Lets send packet without PING command - Introducing Scapy

Whats scapy?
Its packet manipulation mechanism. One can send and receive the packet of large no. of protocols. Its useful to send and receive reply in order to further analysis. Scapy provides many classical tasks such as :
  • probing
  • tracerouting
  • scanning
  • network discovery

Why to use this as we already have nmap, hping, arpspoor and other network analysis tools?

First, with most other tools, you won't build someting the author did not imagine. These tools have been built for a specific goal and can't deviate much from it. For example, an ARP cache poisoning program won't let you use double 802.1q encapsulation. Or try to find a program that can send, say, an ICMP packet with padding (I said padding, not payload, see?). In fact, each time you have a new need, you have to build a new tool. 

Second, they usually confuse decoding and interpreting. Machines are good at decoding and can help human beings with that. Interpretation is reserved to human beings. Some programs try to mimic this behaviour. For instance they say "this port is open" instead of "I received a SYN-ACK". Sometimes they are right. Sometimes not. It's easier for beginners, but when you know what you're doing, you keep on trying to deduce what really happened from the program's interpretation to make your own, which is hard because you lost a big amount of information. And you often end up using tcpdump -xX to decode and interpret what the tool missed. 

Third, even programs which only decode do not give you all the information they received. The network's vision they give you is the one their author thought was sufficient. But it is not complete, and you have a bias. For instance, do you know a tool that reports the padding ? 

Scapy tries to overcome those problems. It enables you to build exactly the packets you want. Even if I think stacking a 802.1q layer on top of TCP has no sense, it may have some for somebody else working on some product I don't know. Scapy has a flexible model that tries to avoid such arbitrary limits. You're free to put any value you want in any field you want, and stack them like you want. You're an adult after all.
In fact, it's like building a new tool each time, but instead of dealing with a hundred line C program, you only write 2 lines of Scapy. 

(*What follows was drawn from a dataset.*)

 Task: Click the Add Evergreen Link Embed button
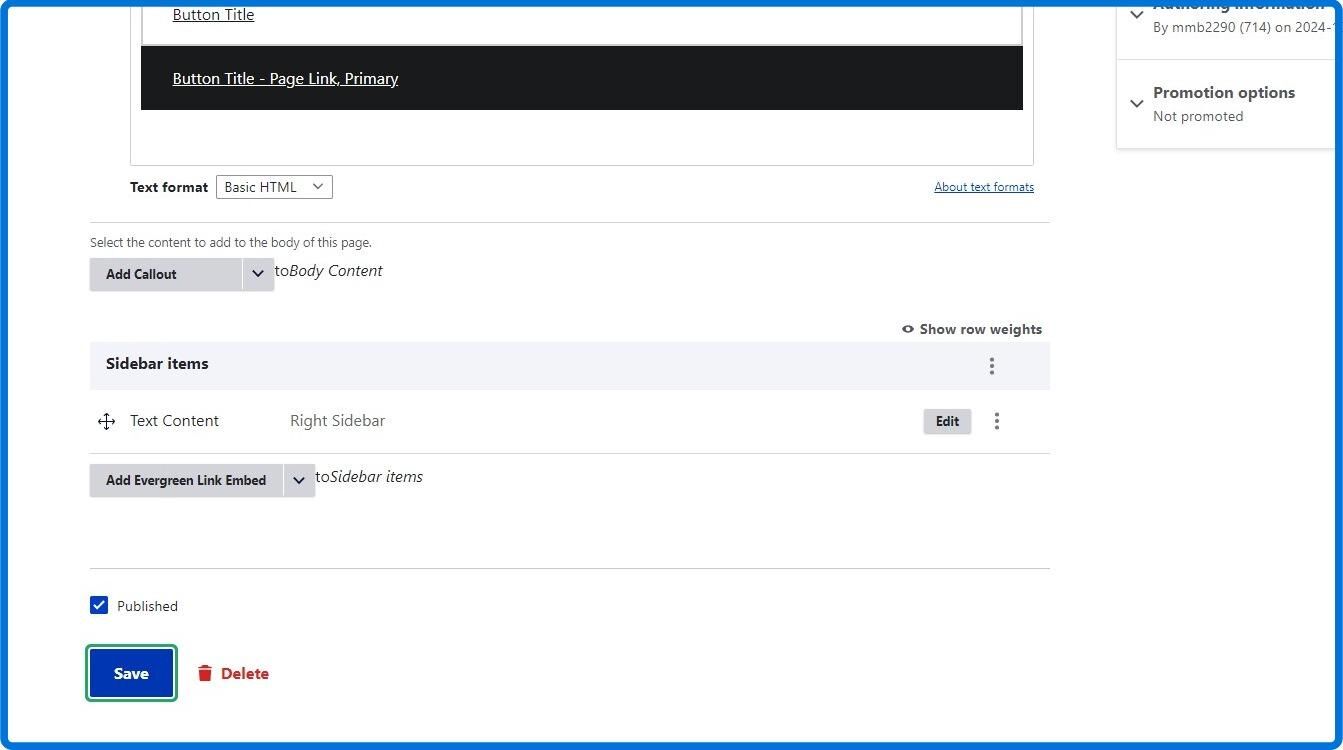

After a probe (scan, traceroute, etc.) Scapy always gives you the full decoded packets from the probe, before any interpretation. That means that you can probe once and interpret many times, ask for a traceroute and look at the padding for instance.


Let's create one ICMP echo packet and let us send it to our guest without using ping command.



First step is you need to start scapy which will be installed by default in Kali linux. Just type scappy and you are done. Scapy will run.

#scapy


Opening scapy in Kali linux
Now we need to create one IP packet so we will write this command in order to do it

#chintan=IP()

After creating a packet we need to see what is there inside it. So lets check the packet by giving below command. Here I am using IP() inbuilt function to create a packet.

#chintan.show()

Creating IP Packet
Probably in the starting you might be now aware of scapy. So its obvious that question must arrive in your mind that which types of packets are supported by scapy. You do not need to bother about that. You can just simply type below command in order to check which types of all packets are being supported.

#ls()

Watching list of all supported packets

So our task is to send ping request which means we need to send ICMP echo packet to our guest or victim. So lets create an ICMP echo packet. for that we will call icmp() function.

#icmp=ICMP()

after creating ICMP packets lets check what is there inside it.

#icmp.show()

Creating and watching ICMP packet
As we know that in our chintan packet destination address is 127.0.0.1 which is localhost and we do not want that. So I am changing my destination address to my router address which is probably 192.168.0.1. To do so command is as follows:

#chintan.dst="192.168.0.1"

where chintan is our packet name dst is parameter and we are setting the value of that parameter.

Now lets see the packet by giving below command:

#chintan.show()

Changing destination address in chintan packet
Now it is time to send the packet and following command will be used:

send(chintan/icmp)

Sending packet
As we can see in picture that one packet has been sent.
To see real time packet whether it has been sent or not, lets run wireshark. I will set my interface eth0 to capture the network traffic. Picture is as follows:


Below picture shows that right now there is no any packet shown in wireshark field. As we have not sent any packet.



Below picture shows as soon as we will send one packet it will be captured and seen in wireshark

Sending and confirming echo packet
It is really easy to understand that we can watch in both packet's info column that 1st is the request to the destination 192.168.0.1 and My router is giving me reply on 192.168.41.145 which is my eth0 IP address.

Sending more packets

As we are sending more packets we are getting more results. Thus how we can send and receive packet without using a ping command.